[Data records]
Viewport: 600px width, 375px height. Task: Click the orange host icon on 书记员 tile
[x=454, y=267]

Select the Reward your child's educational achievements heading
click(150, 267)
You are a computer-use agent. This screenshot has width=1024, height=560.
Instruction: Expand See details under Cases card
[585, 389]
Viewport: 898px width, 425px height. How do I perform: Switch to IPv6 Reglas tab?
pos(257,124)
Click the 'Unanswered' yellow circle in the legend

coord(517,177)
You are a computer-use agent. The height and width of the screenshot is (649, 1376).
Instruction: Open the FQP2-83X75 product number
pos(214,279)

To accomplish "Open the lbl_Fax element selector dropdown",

• _REQUIRED WORK_: Please give a word-for-word repetition of the lines from the one containing "Instruction: Open the" through the last line of the data above, including both, and nothing besides.

• _TASK ANSWER_:
Instruction: Open the FQP2-83X75 product number
pos(214,279)

To accomplish "Open the lbl_Fax element selector dropdown",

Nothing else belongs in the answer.